CHAPTER TWO

  A few hours after John left the cemetery a late model pickup slowed to a stop on a secondary road in the desert like emptiness southwest of Wimberley. The passenger door opened and John climbed out of the cab. He waved and thanked the man for the ride. As the pickup sped off John, stuck his fingers in the tops of his pockets and started walking down an all but abandoned strip of weed-grown asphalt.

  John walked silently, his eyes on the ground. As he came around a slight turn that dipped down into a shallow valley his house came into view. It was nothing special, just a native stone house with a front porch and a shake shingle roof. Near the center was the chimney for the fireplace. Off to one side was a small storage shed that was all but overgrown by weeds, prickly pear and vines. John knew the little shack was bone empty and wondered how long it would take for it to finally give up and cave in.

  He stepped up on the porch and pushed the front door open. He went through the sparsely furnished living room and into the kitchen. He looked in the refrigerator. It was, for the most part, bare. He removed a carton of milk, opened it, smelled it, then drained it. He threw the carton in the trash and walked back through the house, down the hallway and stopped outside a closed door.
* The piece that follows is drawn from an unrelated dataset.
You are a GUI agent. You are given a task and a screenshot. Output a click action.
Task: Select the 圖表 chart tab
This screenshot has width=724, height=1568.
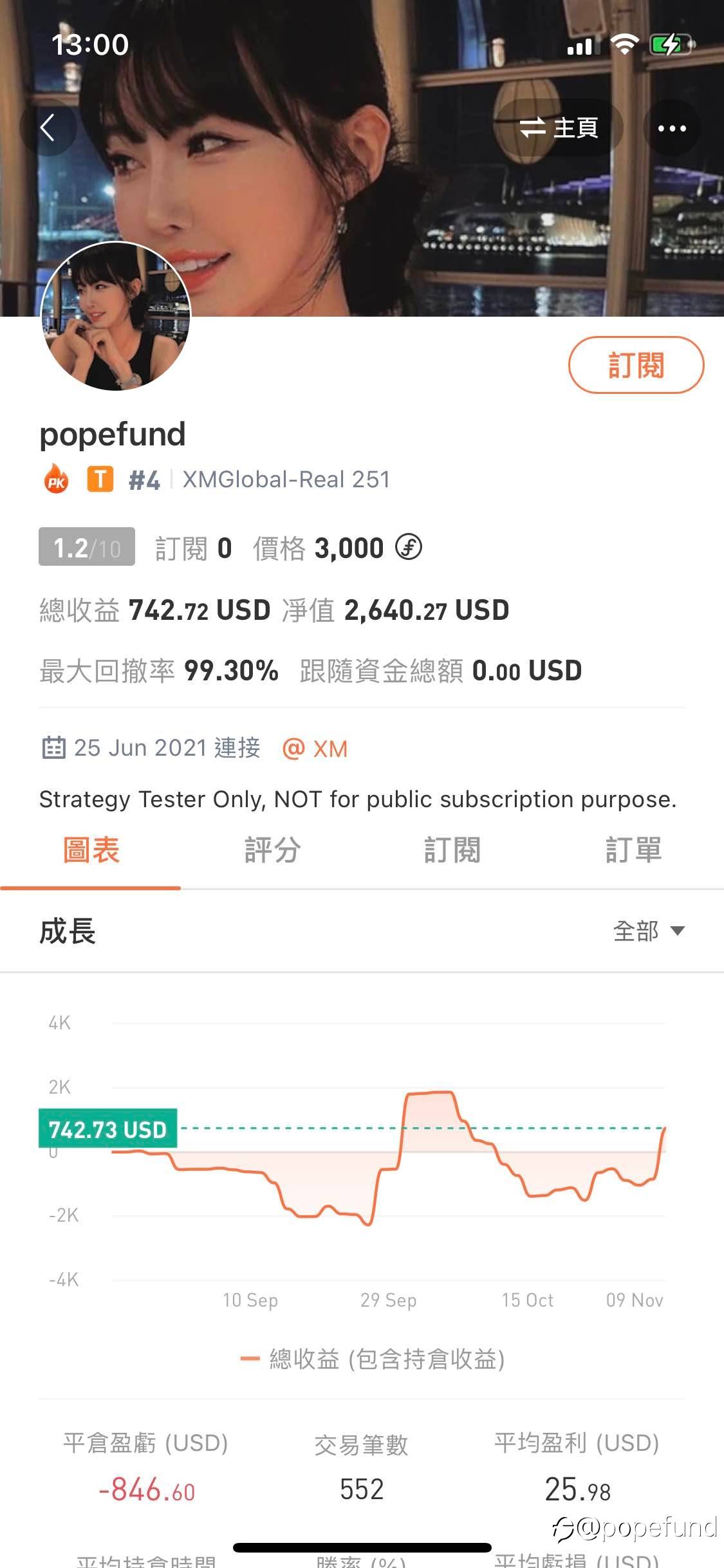[x=91, y=850]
  He stood with his hand resting on it and his head lowered. His other hand rested on the imitation cut glass knob. As far as he knew, in his twenty years of life, he had never set foot in this room. It was his mother’s room and private. She had spent nearly ninety percent of her time in this room and had never, that he could remember, invited him inside. Now, he had to know what was so special about it. It was now his. The house, the land and everything on it was now his. The Will had been very clear, John Travis Jr. inherited everything.

  “Forgive me Momma,” he whispered, turning the knob. “I have to know,” he added, pushing the door open slowly.
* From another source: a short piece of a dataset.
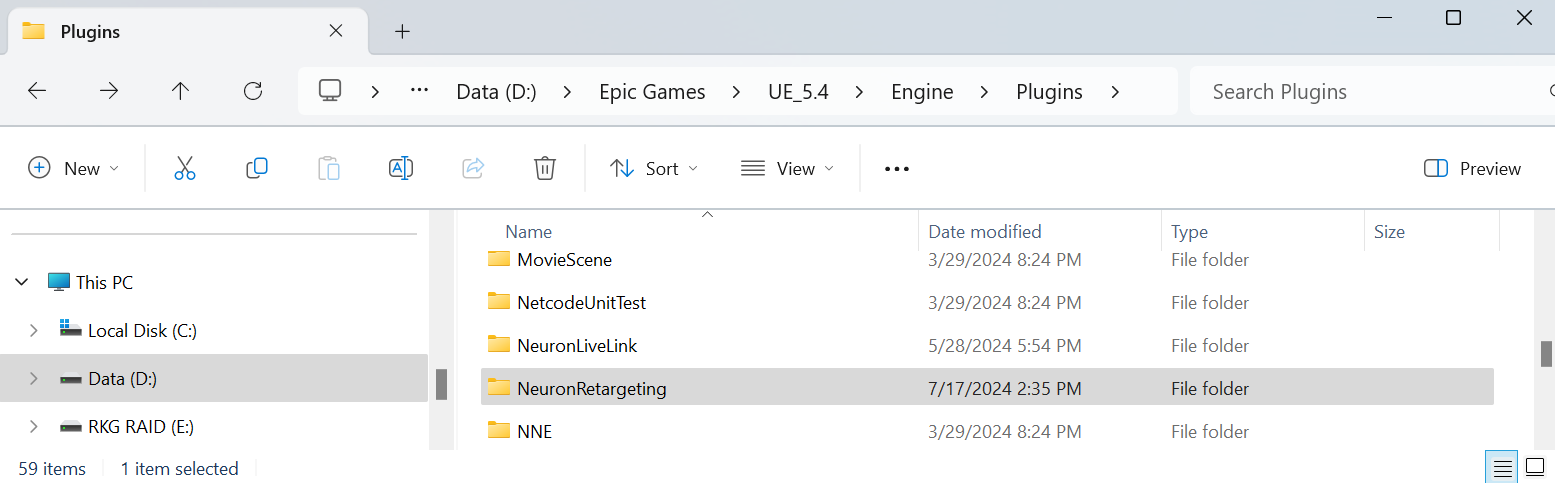Click the Search Plugins field
Screen dimensions: 1555x483
click(x=1372, y=92)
  As it opened fully it squeaked on its hinges, sending shivers up his spine.

  He stepped slowly into what amounted to a shrine to his father. Publicity pictures, concert announcements, three gold records on the wall, an acoustic guitar stood in a stand at the foot of the bed and against the wall. In another stand was the Fender Stratocaster. A microphone was in a mic stand and on a small upright piano was a file folder of music.

  John looked around, touching things slowly, tenderly. He kept glancing at the photographs. He was nearly an identical twin to his late father. He brushed his fingers across one of the life-size cutouts of the famous star and realized tears slid from his face and dripped to the floor.

  “Why didn’t she ever tell me?” he moaned miserably. “Maybe she thought I knew all along; that someone told me all about him. No one ever did. They must have thought she told me. She never did.” He shook his head slightly, then picked the acoustic guitar up from the stand and sat on the edge of the bed. He held the guitar awkwardly and strummed the far out of tune strings. He grimaced and looked down at the guitar. It was a Martin D-10. Whatever that is, he thought.

  “I can learn,” he whispered, looking up at the photographs of his father. “I will learn! Someone will teach me!”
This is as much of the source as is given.